> **Provided passage**
The revival of pilot cutter design

When the age of discovery developed into the modern age of commerce, with the shipping fleets of the French, Portuguese, Spanish, Dutch and British empires ensuring a global trade of exotic spices, the demands of an industrialised 19th century Europe required increasing tonnage, and the ships grew significantly in size, sail area, and in consequence, draught. With the largest trading ports inside the English Channel, scattered with rocks and extreme currents, or inside the shallow sounds, harbours and bays on the East coast of a fledgling American nation, fast pilot boats were developed specifically for guiding the increasingly large clippers to land and to port, and the advent of insurance companies made sure this became a generalised obligation. East and west, local experts on rocks and currents, these pilots could not be bypassed, and they advocated a "fiercely independent profession", in Tom Cunliffe's own words. They earned a commission for each commercial ship that they took to port - the larger the ship, the larger the reward. As a result, competition - to get to the larger vessels first - was indeed fierce.

> **Given request 1**
In the records, take the lines starting with the one containing "Confirm deletion with the red Delete button" and going on through the one containing "Action: point(701,142)", and change "gray" to "dark gray". Write those lines out again with nothing else altered.

> **Data extract**
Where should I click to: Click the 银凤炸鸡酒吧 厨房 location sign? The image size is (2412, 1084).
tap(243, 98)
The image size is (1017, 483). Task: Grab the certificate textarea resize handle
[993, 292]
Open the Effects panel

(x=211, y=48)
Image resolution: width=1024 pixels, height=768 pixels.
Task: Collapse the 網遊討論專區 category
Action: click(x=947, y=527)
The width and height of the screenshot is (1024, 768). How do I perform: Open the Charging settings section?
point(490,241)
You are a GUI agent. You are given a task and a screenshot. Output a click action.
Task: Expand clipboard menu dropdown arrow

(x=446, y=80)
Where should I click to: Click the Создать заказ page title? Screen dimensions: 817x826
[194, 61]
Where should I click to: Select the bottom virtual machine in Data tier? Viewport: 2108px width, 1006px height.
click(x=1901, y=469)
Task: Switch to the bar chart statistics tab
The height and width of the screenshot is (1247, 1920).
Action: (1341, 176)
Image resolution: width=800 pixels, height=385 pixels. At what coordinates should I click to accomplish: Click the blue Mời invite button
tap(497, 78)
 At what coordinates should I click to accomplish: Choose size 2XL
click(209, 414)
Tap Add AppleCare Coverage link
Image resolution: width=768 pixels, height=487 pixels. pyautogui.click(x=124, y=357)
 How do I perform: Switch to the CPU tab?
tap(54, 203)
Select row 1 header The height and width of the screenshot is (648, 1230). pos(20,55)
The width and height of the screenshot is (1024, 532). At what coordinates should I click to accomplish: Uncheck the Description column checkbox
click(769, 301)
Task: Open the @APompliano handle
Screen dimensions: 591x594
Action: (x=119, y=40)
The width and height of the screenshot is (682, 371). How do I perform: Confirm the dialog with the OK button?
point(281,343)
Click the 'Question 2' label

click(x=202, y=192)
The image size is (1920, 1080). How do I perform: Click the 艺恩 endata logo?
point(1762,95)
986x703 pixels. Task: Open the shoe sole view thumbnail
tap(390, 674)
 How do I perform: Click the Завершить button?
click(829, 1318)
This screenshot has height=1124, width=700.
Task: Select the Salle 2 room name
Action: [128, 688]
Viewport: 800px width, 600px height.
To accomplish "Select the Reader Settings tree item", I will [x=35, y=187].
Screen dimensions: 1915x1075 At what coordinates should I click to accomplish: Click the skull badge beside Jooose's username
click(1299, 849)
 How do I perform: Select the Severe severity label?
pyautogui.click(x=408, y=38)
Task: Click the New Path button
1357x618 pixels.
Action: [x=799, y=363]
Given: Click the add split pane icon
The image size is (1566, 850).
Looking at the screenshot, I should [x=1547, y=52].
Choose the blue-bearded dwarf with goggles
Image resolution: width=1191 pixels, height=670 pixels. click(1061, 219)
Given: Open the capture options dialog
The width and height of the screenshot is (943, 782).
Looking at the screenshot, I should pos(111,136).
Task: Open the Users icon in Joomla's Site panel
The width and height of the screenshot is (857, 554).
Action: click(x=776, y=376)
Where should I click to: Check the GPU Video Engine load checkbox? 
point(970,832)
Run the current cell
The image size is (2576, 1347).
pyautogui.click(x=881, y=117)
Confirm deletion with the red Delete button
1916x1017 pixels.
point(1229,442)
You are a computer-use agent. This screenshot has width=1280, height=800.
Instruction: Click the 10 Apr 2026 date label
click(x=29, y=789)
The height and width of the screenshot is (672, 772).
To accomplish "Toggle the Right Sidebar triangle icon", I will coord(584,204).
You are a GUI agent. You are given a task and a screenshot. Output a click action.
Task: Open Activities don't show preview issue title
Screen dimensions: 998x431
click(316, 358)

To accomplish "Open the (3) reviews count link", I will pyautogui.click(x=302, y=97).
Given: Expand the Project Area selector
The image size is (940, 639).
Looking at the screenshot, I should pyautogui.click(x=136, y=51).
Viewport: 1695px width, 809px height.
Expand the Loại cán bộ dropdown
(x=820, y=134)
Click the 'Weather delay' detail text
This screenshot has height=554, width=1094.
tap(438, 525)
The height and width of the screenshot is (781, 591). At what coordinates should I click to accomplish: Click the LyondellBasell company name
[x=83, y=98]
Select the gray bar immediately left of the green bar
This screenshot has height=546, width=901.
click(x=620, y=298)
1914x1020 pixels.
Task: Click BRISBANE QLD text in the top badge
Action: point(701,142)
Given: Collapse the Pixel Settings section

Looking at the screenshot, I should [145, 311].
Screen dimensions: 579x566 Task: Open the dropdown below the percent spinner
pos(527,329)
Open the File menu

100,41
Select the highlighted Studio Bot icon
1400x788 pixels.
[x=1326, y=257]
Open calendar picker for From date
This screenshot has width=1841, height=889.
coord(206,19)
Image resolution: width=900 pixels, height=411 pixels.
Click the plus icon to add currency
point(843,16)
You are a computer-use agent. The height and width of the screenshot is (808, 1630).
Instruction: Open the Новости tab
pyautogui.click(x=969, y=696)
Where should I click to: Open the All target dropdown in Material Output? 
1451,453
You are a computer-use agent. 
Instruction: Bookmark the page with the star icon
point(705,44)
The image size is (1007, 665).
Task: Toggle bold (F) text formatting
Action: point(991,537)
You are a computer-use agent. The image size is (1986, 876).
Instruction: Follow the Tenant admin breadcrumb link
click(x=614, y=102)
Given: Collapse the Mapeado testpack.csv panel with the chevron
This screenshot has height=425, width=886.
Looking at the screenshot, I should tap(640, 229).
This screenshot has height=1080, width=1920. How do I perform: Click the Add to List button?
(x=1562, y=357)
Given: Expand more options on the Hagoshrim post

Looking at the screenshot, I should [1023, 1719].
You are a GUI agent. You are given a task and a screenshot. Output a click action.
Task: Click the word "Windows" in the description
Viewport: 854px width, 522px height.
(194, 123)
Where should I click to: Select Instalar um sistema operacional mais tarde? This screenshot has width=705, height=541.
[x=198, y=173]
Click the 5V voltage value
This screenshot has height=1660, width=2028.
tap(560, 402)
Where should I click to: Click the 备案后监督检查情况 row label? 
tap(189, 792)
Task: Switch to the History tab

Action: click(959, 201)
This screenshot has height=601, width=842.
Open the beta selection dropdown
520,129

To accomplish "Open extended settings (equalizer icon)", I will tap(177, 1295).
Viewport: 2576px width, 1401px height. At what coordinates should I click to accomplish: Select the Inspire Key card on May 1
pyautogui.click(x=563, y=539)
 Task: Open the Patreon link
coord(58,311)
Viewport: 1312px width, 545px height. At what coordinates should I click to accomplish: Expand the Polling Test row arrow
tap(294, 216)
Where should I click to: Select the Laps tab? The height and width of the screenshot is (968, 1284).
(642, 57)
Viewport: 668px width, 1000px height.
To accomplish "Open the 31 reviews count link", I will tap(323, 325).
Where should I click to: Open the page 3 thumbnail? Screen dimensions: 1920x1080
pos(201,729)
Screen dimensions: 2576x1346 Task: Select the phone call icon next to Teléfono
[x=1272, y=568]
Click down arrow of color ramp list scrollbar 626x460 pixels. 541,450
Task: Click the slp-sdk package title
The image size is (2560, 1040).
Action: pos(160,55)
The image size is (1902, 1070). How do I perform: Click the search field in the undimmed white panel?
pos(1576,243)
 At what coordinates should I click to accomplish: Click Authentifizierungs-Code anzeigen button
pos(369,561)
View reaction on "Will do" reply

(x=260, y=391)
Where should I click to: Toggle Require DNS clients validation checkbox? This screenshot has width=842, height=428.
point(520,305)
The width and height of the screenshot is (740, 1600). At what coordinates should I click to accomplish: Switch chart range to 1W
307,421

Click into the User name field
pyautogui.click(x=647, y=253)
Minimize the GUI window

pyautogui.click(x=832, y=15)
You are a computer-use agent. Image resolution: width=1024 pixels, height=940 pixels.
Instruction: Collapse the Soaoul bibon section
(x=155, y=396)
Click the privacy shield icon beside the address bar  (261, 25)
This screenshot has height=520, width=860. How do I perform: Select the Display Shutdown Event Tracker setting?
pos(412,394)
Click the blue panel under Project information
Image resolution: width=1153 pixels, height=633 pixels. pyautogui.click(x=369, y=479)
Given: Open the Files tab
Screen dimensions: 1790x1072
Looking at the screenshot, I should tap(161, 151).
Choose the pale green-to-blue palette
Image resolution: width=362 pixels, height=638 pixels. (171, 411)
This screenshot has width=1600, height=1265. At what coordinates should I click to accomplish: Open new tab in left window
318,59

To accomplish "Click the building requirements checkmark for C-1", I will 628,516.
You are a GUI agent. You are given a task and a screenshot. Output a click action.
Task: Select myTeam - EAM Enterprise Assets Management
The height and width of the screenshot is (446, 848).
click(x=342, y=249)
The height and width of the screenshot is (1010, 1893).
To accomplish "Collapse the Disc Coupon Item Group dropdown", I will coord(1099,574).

> **Given request 2**
Write what comes next in the passage on pilot cutter design, picking up after its last sentence.

> **Right answer 1**
Confirm deletion with the red Delete button
1916x1017 pixels.
point(1229,442)
You are a computer-use agent. This screenshot has width=1280, height=800.
Instruction: Click the 10 Apr 2026 date label
click(x=29, y=789)
The height and width of the screenshot is (672, 772).
To accomplish "Toggle the Right Sidebar triangle icon", I will coord(584,204).
You are a GUI agent. You are given a task and a screenshot. Output a click action.
Task: Open Activities don't show preview issue title
Screen dimensions: 998x431
click(316, 358)

To accomplish "Open the (3) reviews count link", I will pyautogui.click(x=302, y=97).
Given: Expand the Project Area selector
The image size is (940, 639).
Looking at the screenshot, I should pyautogui.click(x=136, y=51).
Viewport: 1695px width, 809px height.
Expand the Loại cán bộ dropdown
(x=820, y=134)
Click the 'Weather delay' detail text
This screenshot has height=554, width=1094.
tap(438, 525)
The height and width of the screenshot is (781, 591). At what coordinates should I click to accomplish: Click the LyondellBasell company name
[x=83, y=98]
Select the dark gray bar immediately left of the green bar
This screenshot has height=546, width=901.
click(x=620, y=298)
1914x1020 pixels.
Task: Click BRISBANE QLD text in the top badge
Action: point(701,142)

> **Right answer 2**
The English channel pilot boat developed to be a truly wholesome type: seaworthy (able to safely withstand the roughest sea and wind conditions), and fast in light conditions, including to weather. The earliest French pilot boat for which we have lines, the Henriette Marie, was built circa 1847 and served as pilot boat to the city of Le Havre until 1870. She carried a fore-and-aft gaff rig with a square lug topsail (In the day's nomenclature, she would have been called a cutter because, like revenue cutters, her mast would have been placed amidships, enabling her to carry multiple headsails - in this case a staysail on the bow and a jib at the end of a long bowsprit). She was recorded with the figure H2 annotated on her mainsail, although it is not clear if she featured this throughout her career and she may have already featured the distinctive anchor sign and red stripe that identified her as a pilot boat. Lt. Armand Pâris, a shipwright and son of the admiral, took her measurements in 1866 and drew the lines below for his father's 1882 book. A seakindly boat, she represents the epitome of the fast boat of the time, with the cod's head (fat stem) and mackerel tail (lean stern), with the beam well forward at 2/5 from the stem.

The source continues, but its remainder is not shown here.